Светлый фон

Легко, конечно, заподозрить тут нас обоих в неполной искренности. Да и что говорить: обстоятельства места и времени к полной искренности тогда не больно располагали. Но тем не менее — ручаюсь (по крайней мере — за себя), что все это мы изливали друг другу искренне. Уж что там стояло за этой искренностью — это другой вопрос. Но мы были искренни. К тому же никто за язык нас не тянул: могли ведь и отделаться многозначительным молчанием. Но нас — как прорвало. И мы все продолжали и продолжали обрушивать друг на друга эти восторженные, коленопреклоненные словоизлияния.

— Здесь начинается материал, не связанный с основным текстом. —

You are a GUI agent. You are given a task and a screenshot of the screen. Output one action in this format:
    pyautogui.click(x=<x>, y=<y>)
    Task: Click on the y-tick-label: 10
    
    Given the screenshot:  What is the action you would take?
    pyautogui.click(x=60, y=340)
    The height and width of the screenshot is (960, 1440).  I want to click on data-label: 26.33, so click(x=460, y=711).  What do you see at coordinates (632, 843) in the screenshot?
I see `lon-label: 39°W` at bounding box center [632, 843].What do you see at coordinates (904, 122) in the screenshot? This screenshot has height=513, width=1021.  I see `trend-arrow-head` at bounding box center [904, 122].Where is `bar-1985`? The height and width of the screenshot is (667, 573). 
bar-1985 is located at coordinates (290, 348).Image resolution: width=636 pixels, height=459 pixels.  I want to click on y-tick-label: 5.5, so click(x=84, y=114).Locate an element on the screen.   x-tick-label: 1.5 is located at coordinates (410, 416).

В одной из глав этой книги я приводил небольшой отрывок из письма Татьяны Максимовны Литвиновой Эмме Григорьевне Герштейн.

Вспоминая о том, как она «единственный раз слышала и видела Сталина, выступавшего на съезде (1936?) по поводу конституции», Татьяна Максимовна пишет:

Я его обожала! Власть — всевластность — желание броситься под колесницу Джаггернаута. Отец, Бог — полюби меня!

Я его обожала! Власть — всевластность — желание броситься под колесницу Джаггернаута. Отец, Бог — полюби меня!

Я при жизни Сталина ни разу ничего подобного не почувствовал. И дело, думаю, тут не только в том, что, в отличие от Татьяны Максимовны, ни разу не видел его живьем. (Хотя, наверно, и в этом тоже.)

А тут, в этой неподвижной молчаливой очереди, это рабское чувство меня вдруг настигло. Словно уходя, он напоследок дал мне понять, что не остаться мне не затронутым этим массовым психозом, не уйти, никуда не деться от этой его безграничной власти над нашими душами.

Я уже рассказывал о том — к счастью, недолгом — периоде своей жизни, когда был влюблен в Сталина. Но даже в пике этой моей влюбленности Сталин оставался для меня человеком. Значительным, обаятельным, очаровательным даже, но — человеком. Я ясно видел все его слабости. Помню, в какой-то кинохронике Сталин на трибуне произносил свою знаменитую предвыборную речь и объяснял, каким должен быть кандидат в депутаты.

«Он должен быть…» — повторял он по всегдашней своей манере одну и ту же формулу несколько раз, нанизывая на нее, как на шампур, все новые и новые определения. И вот, повторив ее в третий или в четвертый раз, вдруг остановился, подыскивая нужные слова. Но так и не найдя, после маленькой заминки закончил: — «на высоте своих задач».

По лицу его было видно, что он и сам недоволен этим безликим и, по правде говоря, даже бессмысленным определением. Он вроде как-то даже поморщился. И это отразившееся на его лице недовольство собою меня умилило.

Над тем Сталиным, в которого я был влюблен, можно было добродушно подтрунивать, даже смеяться.